Screening liters of blood (i.e., apheresis) represents a generalized approach to promote the reliable access to circulating tumor cell clusters (CTCCs), which are known to be highly metastasis‐competent, yet ultrarare. However, no existing CTCC sorting technology has demonstrated high throughput, high yield, low shear stress, and minimal blood dilution simultaneously as required in apheresis. Here, a label‐free method is introduced termed Precision Apheresis for Non‐invasive Debulking of cell Aggregates (PANDA) to continuously isolate CTCCs from undiluted blood to clean buffer through size sorting, processing 1.4 billion cells per second. The cell focusing is optimized within whole blood leveraging secondary transverse flow and margination. The PANDA chip recovers >90% of spiked ≈24 rare HeLa cell clusters from 100 mL undiluted blood samples (equivalent to ≈500 billion blood cells) at 1 L h ⁻¹ throughput, with ≤20s device residence time, ≤15 Pa shear stress, and >99.9% return of blood components. The technology lays the groundwork for future routine isolation to increase the recovery of these ultrarare yet clinically significant tumor cell populations from large volumes of blood to advance cancer research, early detection, and treatment.

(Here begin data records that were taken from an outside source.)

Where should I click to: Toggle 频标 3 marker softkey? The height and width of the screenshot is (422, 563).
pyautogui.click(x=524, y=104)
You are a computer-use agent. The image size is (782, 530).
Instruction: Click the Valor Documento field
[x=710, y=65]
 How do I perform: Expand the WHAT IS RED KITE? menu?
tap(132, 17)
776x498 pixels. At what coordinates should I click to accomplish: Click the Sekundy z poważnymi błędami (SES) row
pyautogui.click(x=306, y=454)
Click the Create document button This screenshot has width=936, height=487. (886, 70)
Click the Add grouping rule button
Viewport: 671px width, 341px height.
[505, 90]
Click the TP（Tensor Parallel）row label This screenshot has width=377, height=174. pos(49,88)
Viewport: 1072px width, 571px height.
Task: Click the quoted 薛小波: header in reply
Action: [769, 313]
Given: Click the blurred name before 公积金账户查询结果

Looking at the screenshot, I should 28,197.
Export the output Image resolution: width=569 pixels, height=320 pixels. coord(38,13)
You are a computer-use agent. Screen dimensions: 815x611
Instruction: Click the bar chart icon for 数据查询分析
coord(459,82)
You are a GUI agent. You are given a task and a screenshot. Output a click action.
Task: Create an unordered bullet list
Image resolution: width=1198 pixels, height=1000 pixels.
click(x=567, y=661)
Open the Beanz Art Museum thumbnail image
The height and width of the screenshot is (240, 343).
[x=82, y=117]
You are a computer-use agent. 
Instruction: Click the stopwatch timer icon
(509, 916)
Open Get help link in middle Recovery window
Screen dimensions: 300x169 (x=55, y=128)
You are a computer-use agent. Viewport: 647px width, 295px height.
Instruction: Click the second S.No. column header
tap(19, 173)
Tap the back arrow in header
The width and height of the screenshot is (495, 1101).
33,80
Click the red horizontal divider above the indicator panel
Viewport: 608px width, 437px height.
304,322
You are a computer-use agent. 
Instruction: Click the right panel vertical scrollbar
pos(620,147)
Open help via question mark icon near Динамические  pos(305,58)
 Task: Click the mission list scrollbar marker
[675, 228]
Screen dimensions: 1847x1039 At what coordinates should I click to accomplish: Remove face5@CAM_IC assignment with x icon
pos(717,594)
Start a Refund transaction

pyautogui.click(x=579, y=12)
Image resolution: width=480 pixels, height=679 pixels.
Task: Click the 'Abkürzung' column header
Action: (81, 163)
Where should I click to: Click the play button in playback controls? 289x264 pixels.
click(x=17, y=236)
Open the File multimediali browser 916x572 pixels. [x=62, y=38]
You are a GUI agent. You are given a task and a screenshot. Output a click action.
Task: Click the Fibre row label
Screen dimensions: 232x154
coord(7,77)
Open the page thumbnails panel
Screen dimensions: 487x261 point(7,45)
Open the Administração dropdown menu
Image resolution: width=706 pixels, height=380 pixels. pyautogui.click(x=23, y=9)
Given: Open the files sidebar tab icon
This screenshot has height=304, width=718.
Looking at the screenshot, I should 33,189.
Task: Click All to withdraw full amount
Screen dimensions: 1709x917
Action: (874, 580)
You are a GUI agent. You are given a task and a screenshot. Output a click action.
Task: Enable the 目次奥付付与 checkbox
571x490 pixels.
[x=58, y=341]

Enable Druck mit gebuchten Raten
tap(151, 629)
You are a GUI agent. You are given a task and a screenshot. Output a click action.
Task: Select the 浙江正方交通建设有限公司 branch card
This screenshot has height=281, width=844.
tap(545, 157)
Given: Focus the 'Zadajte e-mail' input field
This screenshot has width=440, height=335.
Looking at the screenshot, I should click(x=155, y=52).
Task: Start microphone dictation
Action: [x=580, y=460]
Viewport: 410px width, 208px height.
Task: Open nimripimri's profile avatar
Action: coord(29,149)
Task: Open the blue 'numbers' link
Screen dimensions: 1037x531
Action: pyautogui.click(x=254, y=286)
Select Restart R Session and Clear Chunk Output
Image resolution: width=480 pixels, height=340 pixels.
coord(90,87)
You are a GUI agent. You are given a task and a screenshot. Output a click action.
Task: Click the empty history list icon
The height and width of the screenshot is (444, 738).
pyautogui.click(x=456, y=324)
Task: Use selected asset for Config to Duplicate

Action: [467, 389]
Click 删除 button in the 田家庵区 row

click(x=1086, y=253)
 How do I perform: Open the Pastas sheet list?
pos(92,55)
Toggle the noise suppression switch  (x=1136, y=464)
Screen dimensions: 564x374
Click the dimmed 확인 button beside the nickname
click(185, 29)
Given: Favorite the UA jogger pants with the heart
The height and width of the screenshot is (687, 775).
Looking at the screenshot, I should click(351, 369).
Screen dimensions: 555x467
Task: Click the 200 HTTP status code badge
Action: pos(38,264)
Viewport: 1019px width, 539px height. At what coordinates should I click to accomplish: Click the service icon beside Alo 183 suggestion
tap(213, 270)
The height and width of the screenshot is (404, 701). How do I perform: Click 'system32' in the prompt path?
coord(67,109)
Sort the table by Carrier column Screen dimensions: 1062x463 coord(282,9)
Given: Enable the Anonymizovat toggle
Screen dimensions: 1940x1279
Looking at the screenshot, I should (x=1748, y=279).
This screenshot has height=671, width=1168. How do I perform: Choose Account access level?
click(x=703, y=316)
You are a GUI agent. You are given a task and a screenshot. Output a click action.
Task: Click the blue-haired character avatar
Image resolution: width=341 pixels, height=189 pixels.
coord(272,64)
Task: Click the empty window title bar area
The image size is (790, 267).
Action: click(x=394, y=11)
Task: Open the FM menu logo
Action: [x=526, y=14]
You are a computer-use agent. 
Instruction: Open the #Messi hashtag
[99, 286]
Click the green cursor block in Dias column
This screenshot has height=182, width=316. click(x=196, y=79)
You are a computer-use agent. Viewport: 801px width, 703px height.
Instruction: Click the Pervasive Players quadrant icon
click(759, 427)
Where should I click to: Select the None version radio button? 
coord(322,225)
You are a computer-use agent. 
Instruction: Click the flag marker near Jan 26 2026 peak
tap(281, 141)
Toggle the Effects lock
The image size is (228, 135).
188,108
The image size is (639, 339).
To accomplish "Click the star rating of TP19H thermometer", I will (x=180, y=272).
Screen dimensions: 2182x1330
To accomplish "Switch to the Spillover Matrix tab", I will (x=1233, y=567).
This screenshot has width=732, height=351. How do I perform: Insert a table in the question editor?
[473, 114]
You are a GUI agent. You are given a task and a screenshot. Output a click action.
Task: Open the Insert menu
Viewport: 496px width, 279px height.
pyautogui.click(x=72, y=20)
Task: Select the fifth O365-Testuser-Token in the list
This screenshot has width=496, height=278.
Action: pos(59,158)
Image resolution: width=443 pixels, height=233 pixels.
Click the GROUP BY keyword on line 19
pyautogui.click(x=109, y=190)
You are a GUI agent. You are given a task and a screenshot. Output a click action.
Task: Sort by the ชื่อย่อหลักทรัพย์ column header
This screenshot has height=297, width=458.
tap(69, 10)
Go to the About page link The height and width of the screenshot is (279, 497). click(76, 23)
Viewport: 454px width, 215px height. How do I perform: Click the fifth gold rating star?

A label‐free method is reported termed Precision Apheresis for Non‐invasive Debulking of cell Aggregates (PANDA) to continuously isolate circulating tumor cell clusters (CTCCs) from undiluted blood to clean buffer through size sorting at 1L h ⁻¹ throughput, processing 1.4 billion cells per second. The technology lays the groundwork to increase the recovery of CTCCs from large volumes of blood to advance cancer research, early detection, and treatment.